◆ Document text ◆
'''
Indeed, STN neural activity could be used to decode short-timescale motor impairment (figure 4). Significant decoding capability was evident in every PD subject, with MES decoding accuracy varying from 0.17 to 0.84 (r-values correlating SVR estimates to MES in 7 s epochs: mean = 0.49). Decoding accuracy was generally better at somewhat longer timescales (figure 5(a)), reaching a plateau around an 8 s epoch size, but average decoding accuracy with even just 1 s of neural data was nevertheless 0.39 (range: 0.14 to 0.69), increasing to 0.53 (0.29 to 0.88) with 10 s epochs, across all PD subjects.

Figure 4.

Neural decoding of motor performance: time-series. Multi-spectral decoding of motor performance using neural signals obtained from the STN is demonstrated at the 7 s timescale (A) the 3 s timescale (B) and the 1 s timescale (C). In each case, time series for the 10 subjects with the highest decoding accuracies at each timescale are shown (in descending order) to provide a sense of the capabilities of this approach. In each panel, the observed MES (green) is plotted against the SVR-decoded MES (black); SVR estimates are plotted against MES segments with associated neural data that were not used for training the corresponding decoding models.

Figure 5.

Neural decoding of motor performance: timescales and anatomic localization. (A) The mean of subjects’ peak decoding accuracies are shown as a function of timescale. Accuracy tended to increase with increasing window size, though a relative plateau in decoding accuracy was observed at about the 8 s timescale. (B) A wide range of decoder performance was observed across signals, within individuals. Decoding accuracies (r-values, here at the 7 s timescale) are grouped in increasing order by subject. The highest values, reflecting the best achieved decoding performance for each subject, are shown in red. Gray lines show the means of the control analysis in which decoding was performed on neural data shuffled with respect to the MES. (C) To determine if the best decoding performance tended to arise from signals that were anatomically clustered, recordings yielding the highest (top third) and lowest (bottom third) accuracies were localized on an MNI reference volume (approximate outline of STN overlaid in black), and the differences between these were plotted to reveal the sources of the most informative signals. Coronal, axial, and sagittal slices are shown through the region of peak accuracy, observed near the dorsolateral border of the STN (insets: L = lateral; A = anterior).
'''
◆ Input data ◆
'''
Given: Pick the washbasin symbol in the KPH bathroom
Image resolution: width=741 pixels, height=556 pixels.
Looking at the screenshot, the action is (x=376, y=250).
'''
◆ Exercises to complete ◆
1 - Copy out the part of the text on STN neural decoding that opens with the words containing "Neural decoding of motor performance: time-series." and closes with "corresponding decoding models.".
2 - List every kind of slice that the text on STN neural decoding says is shown through the region of peak accuracy.
The data have no connection to the text on STN neural decoding.

◆ Answer list ◆
1 -
Neural decoding of motor performance: time-series. Multi-spectral decoding of motor performance using neural signals obtained from the STN is demonstrated at the 7 s timescale (A) the 3 s timescale (B) and the 1 s timescale (C). In each case, time series for the 10 subjects with the highest decoding accuracies at each timescale are shown (in descending order) to provide a sense of the capabilities of this approach. In each panel, the observed MES (green) is plotted against the SVR-decoded MES (black); SVR estimates are plotted against MES segments with associated neural data that were not used for training the corresponding decoding models.

2 - Coronal, axial, sagittal